Selected extract —
---+---

C. David Cerullo (born October 23, 1952, in Newburgh, New York)
is an American Pentecostal minister and televangelist who promotes prosperity theology. Chairman and CEO of The Inspiration Networks, Cerullo is also an entrepreneur and businessman.

Early life and education
The son of international evangelist Morris Cerullo, Cerullo is a graduate of Oral Roberts University with a degree in business administration.

Ministry

The Inspiration Networks
Under Cerullo's leadership, The Inspiration Networks, which includes INSP, Inspiration Network International (INI), and La Familia Cosmovision, a Spanish-language network for Hispanic families, the combined viewership has reached more than 150 million households across the globe.

The flagship network INSP carries a variety of programming, ranging from ministry programming to such wholesome family classics as The Waltons, Little House on the Prairie, The Virginian, Bonanza, Daniel Boone, and The High Chaparral.

Cerullo's Inspiration Network compensation in 2012 was nearly $1.7 million, with his wife and two children additionally receiving more than $100,000 each, according to a 2013 report by the Chronicle of Philanthropy.

Inspiration Campmeeting
INSP periodically airs revival specials, known as Inspiration Campmeeting, which also feature evangelists such as Mike Murdock and George Bloomer, and Christian recording artists such as Judy Jacobs, Sandi Patti and Larnelle Harris. Ministry Contributions and prayer requests can also be made during the airing of these specials.

---+---

Data extract —
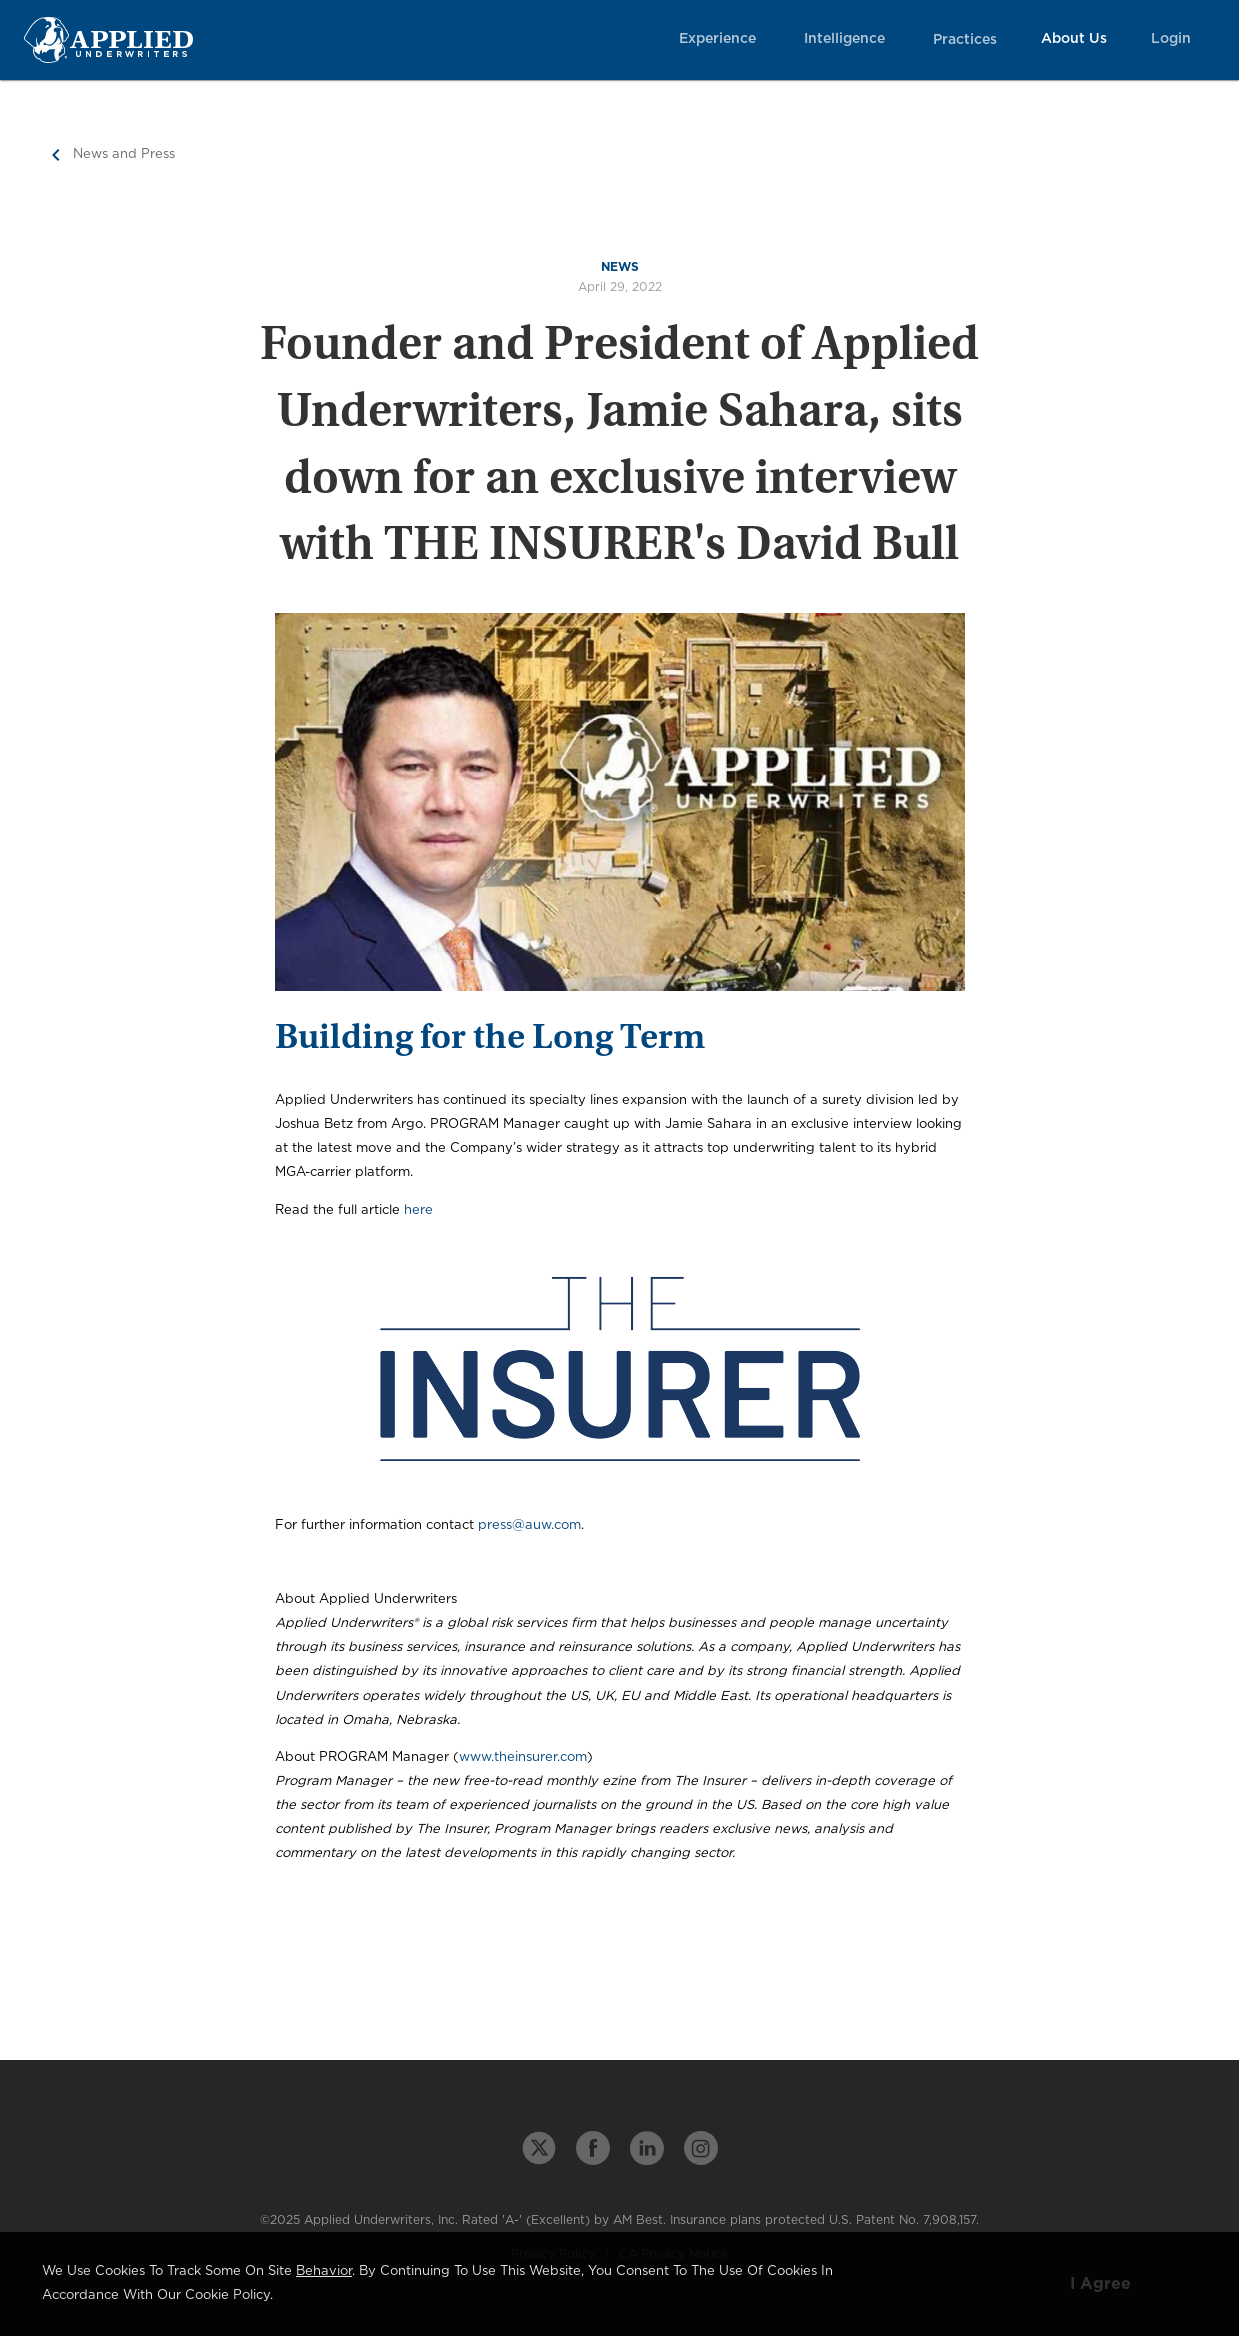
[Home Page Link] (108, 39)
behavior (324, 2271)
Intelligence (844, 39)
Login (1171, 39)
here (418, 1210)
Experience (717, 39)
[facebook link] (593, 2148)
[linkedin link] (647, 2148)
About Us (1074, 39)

---+---

Written task — Copy out the passage of the C. David Cerullo article above, starting at "The flagship network" and ending at "of these specials.".

Result of this task —
The flagship network INSP carries a variety of programming, ranging from ministry programming to such wholesome family classics as The Waltons, Little House on the Prairie, The Virginian, Bonanza, Daniel Boone, and The High Chaparral.

Cerullo's Inspiration Network compensation in 2012 was nearly $1.7 million, with his wife and two children additionally receiving more than $100,000 each, according to a 2013 report by the Chronicle of Philanthropy.

Inspiration Campmeeting
INSP periodically airs revival specials, known as Inspiration Campmeeting, which also feature evangelists such as Mike Murdock and George Bloomer, and Christian recording artists such as Judy Jacobs, Sandi Patti and Larnelle Harris. Ministry Contributions and prayer requests can also be made during the airing of these specials.